Quelle résonance a-t-elle avec celle de la Corée ?
Pendant que je travaillais sur l’album, au printemps 2008, il y eut des mouvements populaires violemment réprimés dans mon pays. J’étais très émue et me sentais impuissante, car trop loin de tout ça. J’ai eu besoin de faire passer ces sentiments dans l’album, de rappeler que le pouvoir est illégitime en Corée. D’où les allusions au pouvoir militaire.
Comment avez-vous débuté en bande dessinée ?
Tout a commencé en 2003, quand j’ai rencontré des gens du fanzinat, et travaillé pour les collectif de Warburger ou de L’Employé du moi. Ensuite, j’ai publié des livres en auto-édition, dont Halme [mémé en coréen] en 2004, qui mélangeait l’histoire de ma grand-mère à une légende coréenne.

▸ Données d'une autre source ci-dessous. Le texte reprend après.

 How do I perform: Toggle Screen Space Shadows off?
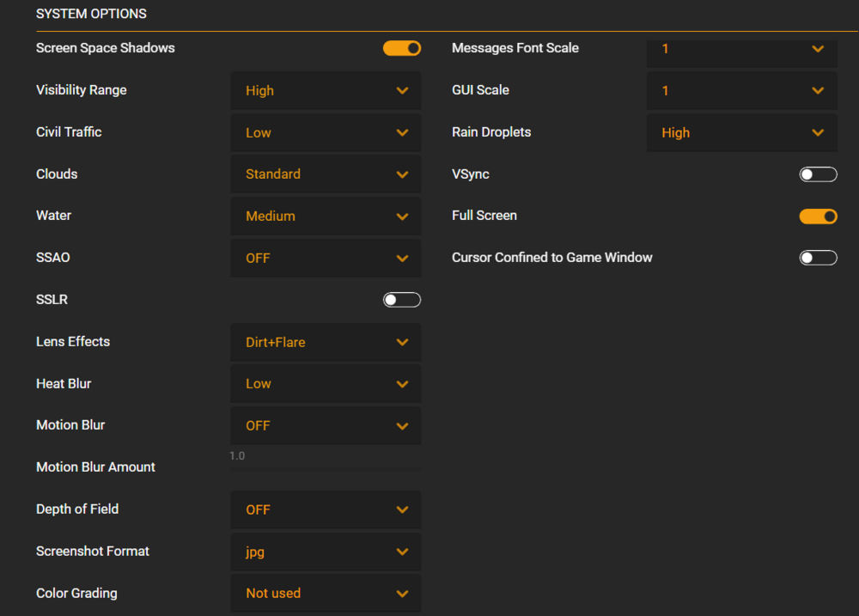[402, 48]
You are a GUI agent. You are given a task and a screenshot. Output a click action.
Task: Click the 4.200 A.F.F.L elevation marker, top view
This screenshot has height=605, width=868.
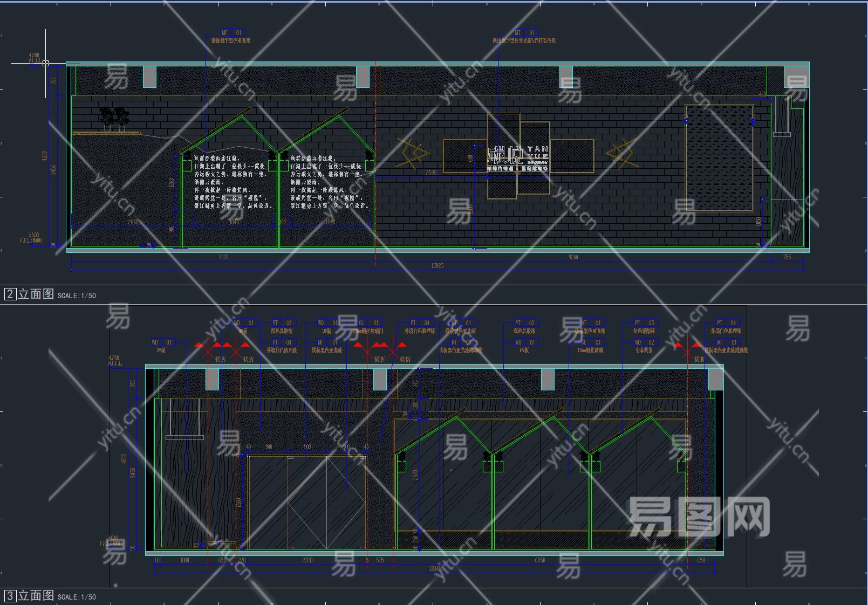pyautogui.click(x=34, y=58)
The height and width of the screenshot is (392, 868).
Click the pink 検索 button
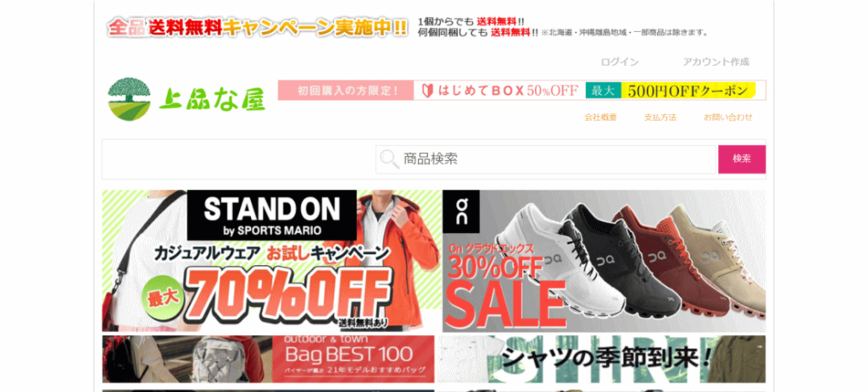coord(742,159)
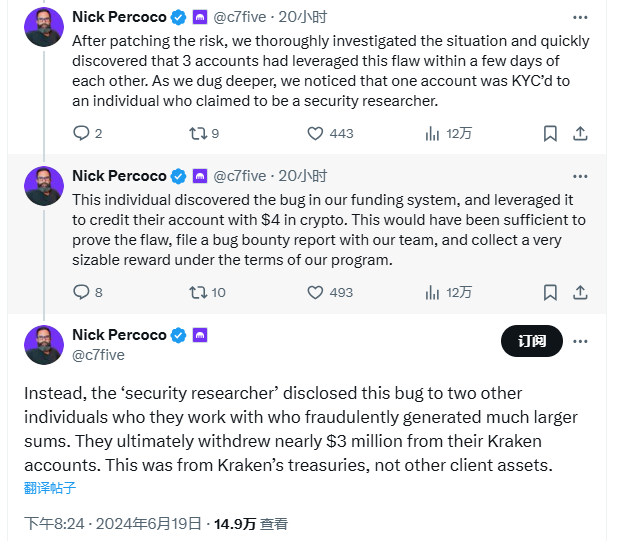Share the second tweet
The image size is (623, 541).
coord(580,292)
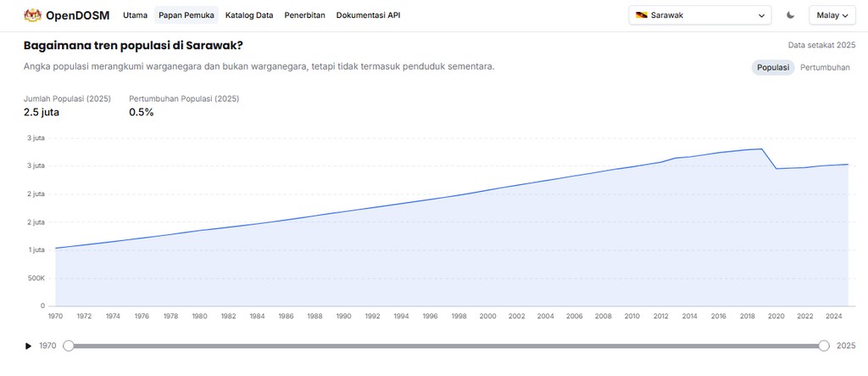Click the left slider handle at 1970
Screen dimensions: 868x376
click(69, 345)
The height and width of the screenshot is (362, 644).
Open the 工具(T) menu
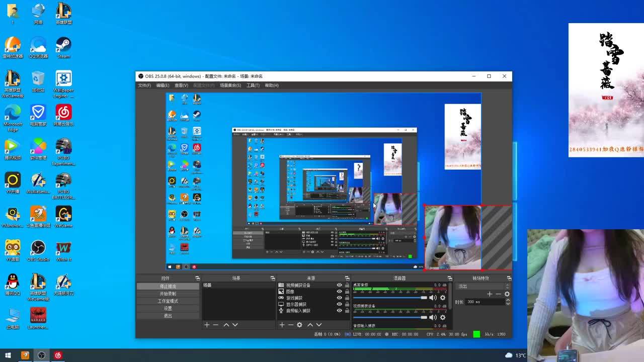[x=253, y=85]
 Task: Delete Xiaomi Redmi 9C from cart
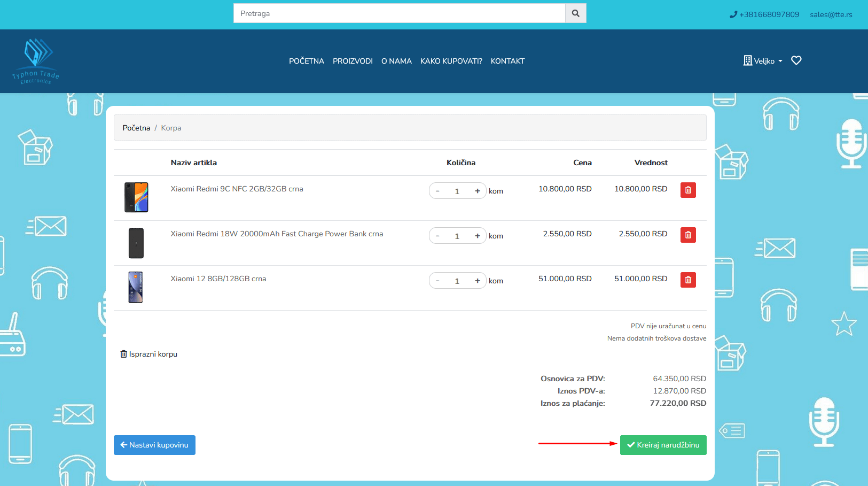(x=688, y=190)
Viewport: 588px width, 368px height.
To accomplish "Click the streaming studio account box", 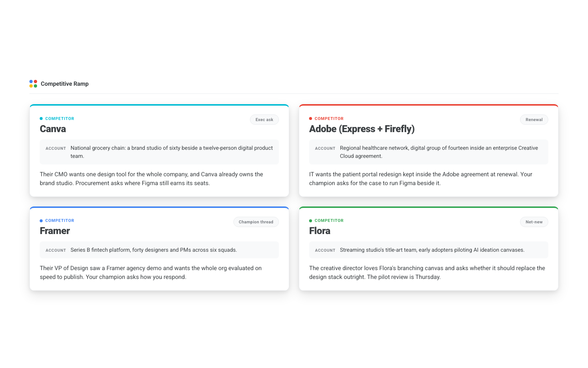I will pyautogui.click(x=429, y=250).
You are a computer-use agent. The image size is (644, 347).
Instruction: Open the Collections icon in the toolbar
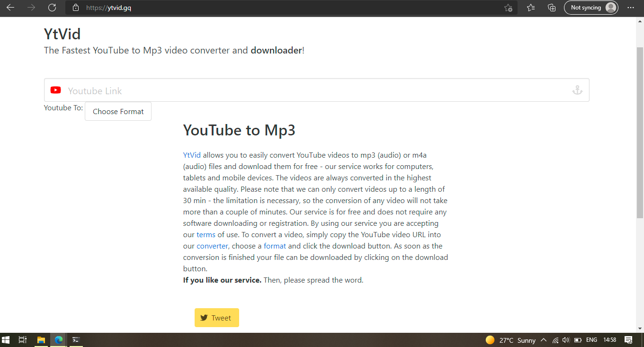(x=551, y=8)
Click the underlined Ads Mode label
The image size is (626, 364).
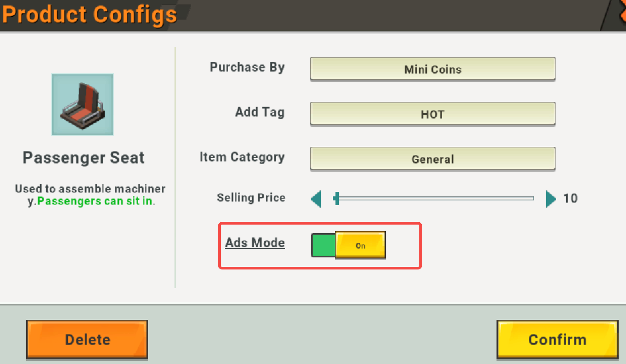point(255,243)
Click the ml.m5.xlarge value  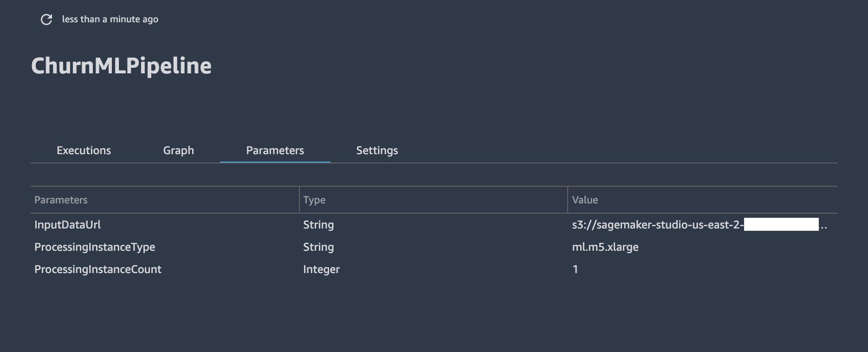pos(605,247)
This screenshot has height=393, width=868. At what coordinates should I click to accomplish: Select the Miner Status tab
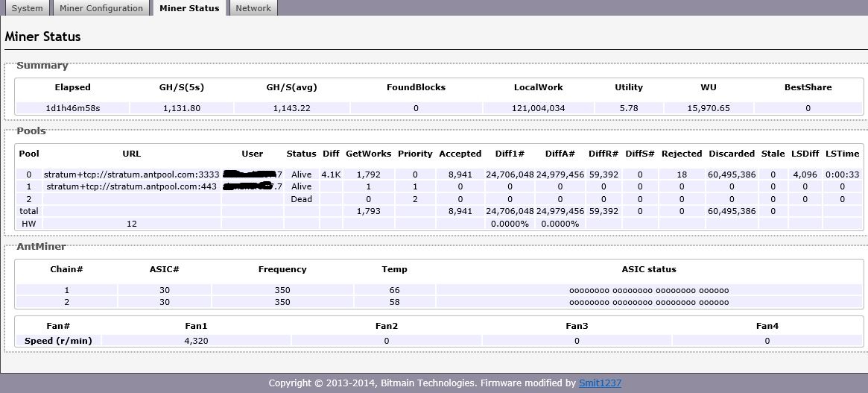pos(189,8)
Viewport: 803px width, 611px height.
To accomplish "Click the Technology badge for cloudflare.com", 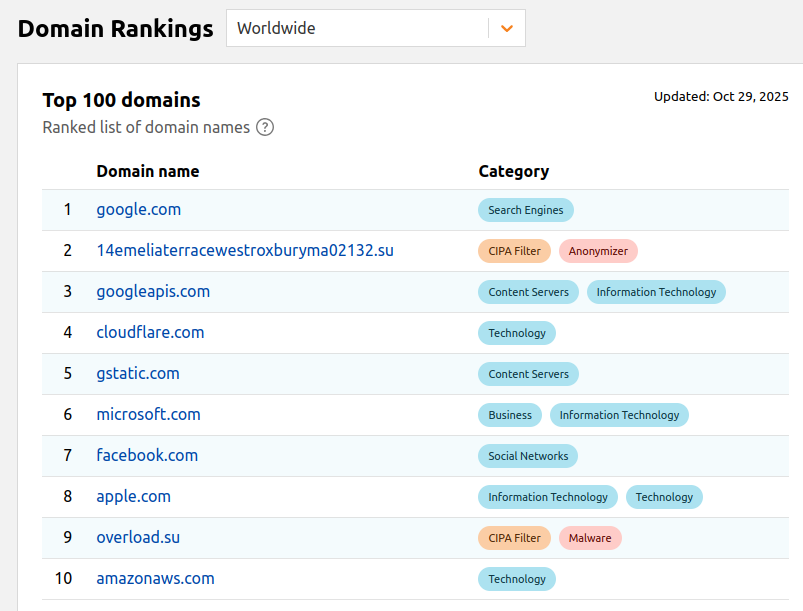I will (x=516, y=332).
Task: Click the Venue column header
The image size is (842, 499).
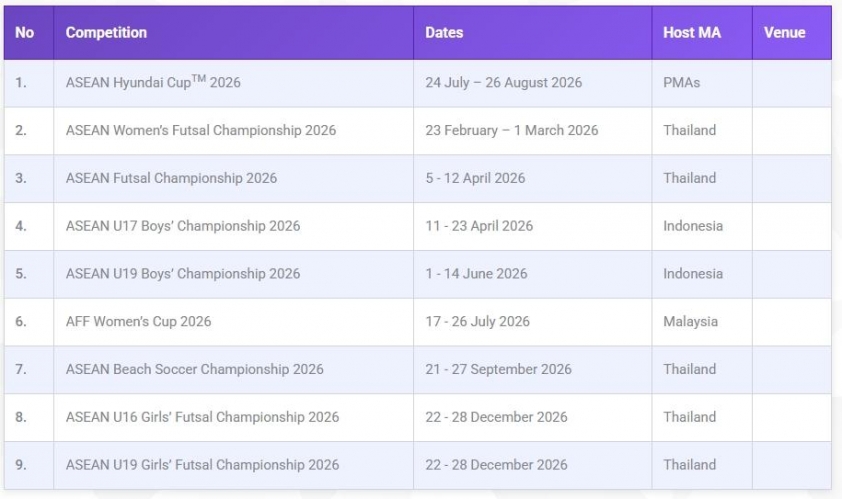Action: [x=784, y=33]
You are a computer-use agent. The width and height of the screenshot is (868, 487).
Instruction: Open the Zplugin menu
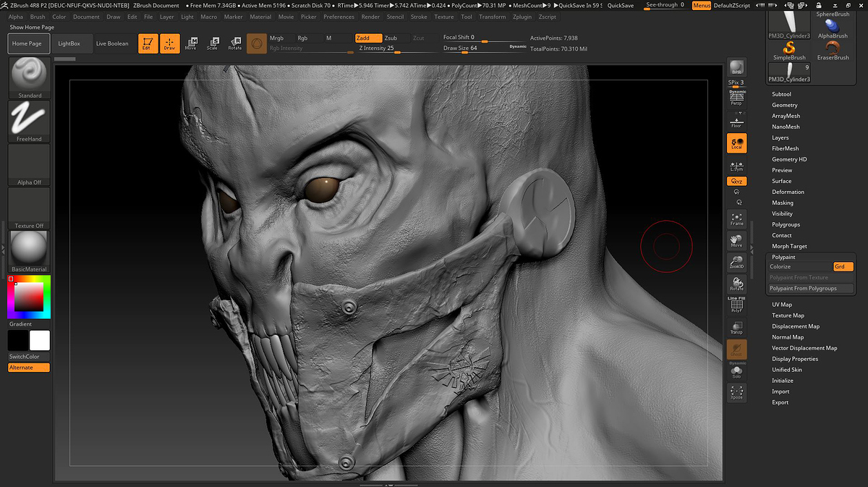[x=522, y=17]
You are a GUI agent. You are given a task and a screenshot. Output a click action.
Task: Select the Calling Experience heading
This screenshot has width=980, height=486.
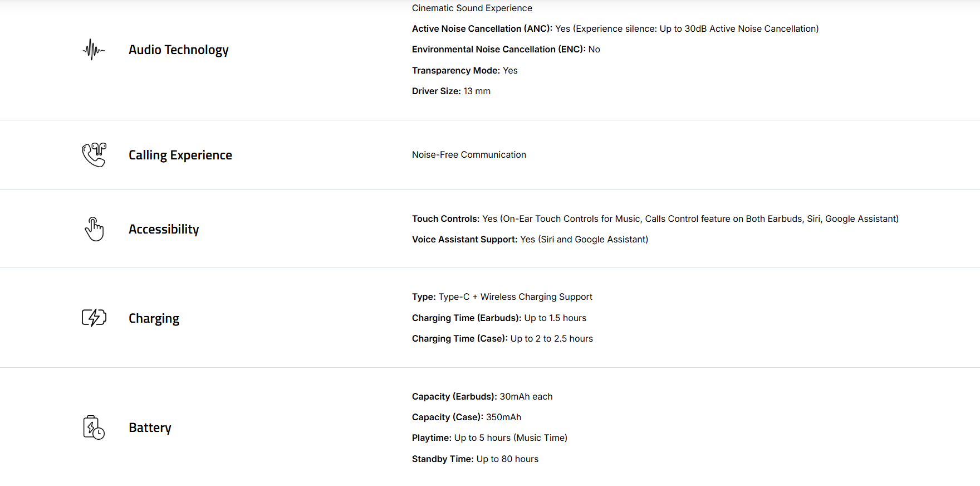(180, 155)
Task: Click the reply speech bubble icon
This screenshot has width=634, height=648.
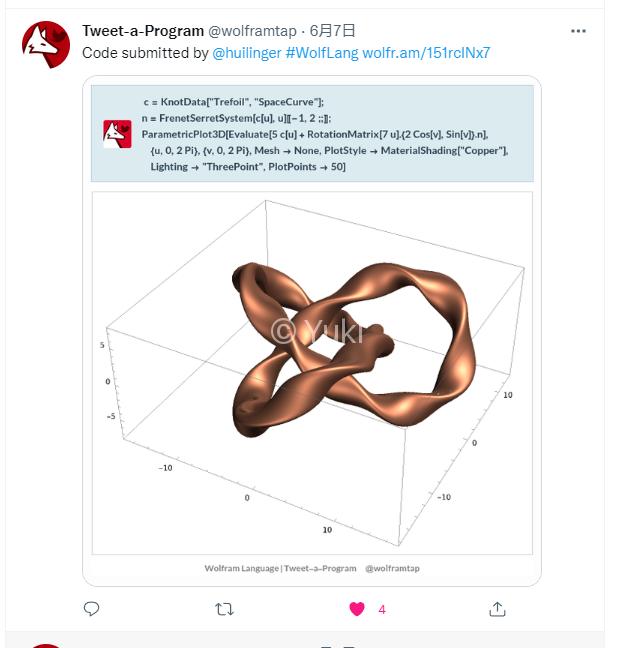Action: pos(91,608)
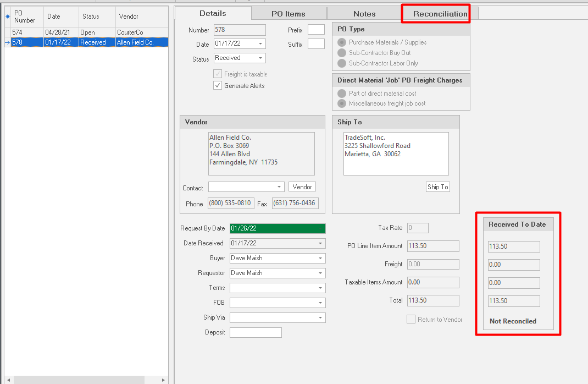Screen dimensions: 588x384
Task: Expand the Buyer dropdown list
Action: pyautogui.click(x=320, y=258)
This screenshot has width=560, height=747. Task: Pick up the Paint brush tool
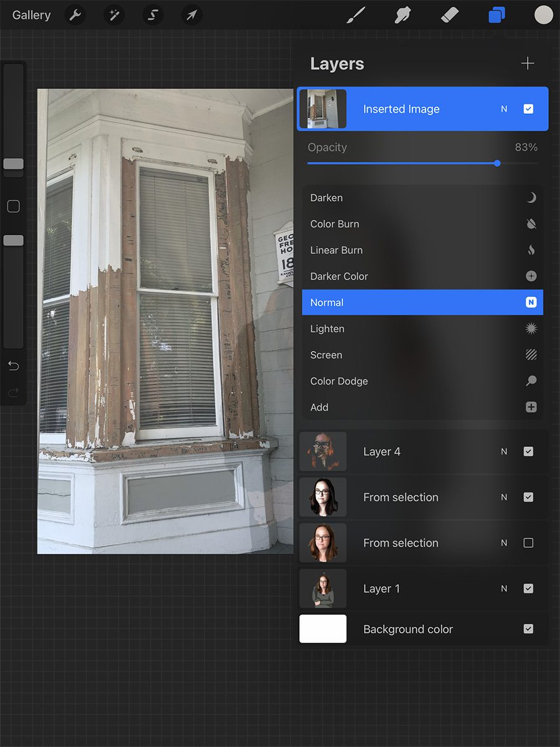356,15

Quel a été votre parcours ?
À Séoul, j’ai suivi des études de langues, puis de design. C’était ennuyeux, car très pragmatique. Moi, je voulais aller aux Beaux-Arts. Alors j’ai fait comme beaucoup de Coréens qui, faute pouvoir se former dans leur pays – car les études d’art y sont très coûteuses et élitistes -, s’exilent. Je suis venue en France il y a sept ans, et j’ai étudié à Limoges puis à Poitiers. Ensuite j’ai fait diverses installations ainsi que du théâtre d’ombres. Les techniques narratives m’intéressant particulièrement, je me suis orientée vers la bande dessinée. Le passage au dessin s’est fait naturellement, d’autant plus qu’en Corée je peignais déjà. Pourtant, je n’imaginais pas remplir des cases lorsque j’étais dans mon pays d’origine ! Là-bas, la BD est une industrie et n’a rien à voir avec l’art.
Quels sont vos projets ?
Sous la peau du loup devrait être publié en Corée par Sai Comics. Et j’ai plein d’autres envies… J’aimerais réaliser un livre drôle et léger pour L’Employé du moi, faire rééditer Halme, et raconter une histoire de déménagement qui date de quand j’étais adolescente.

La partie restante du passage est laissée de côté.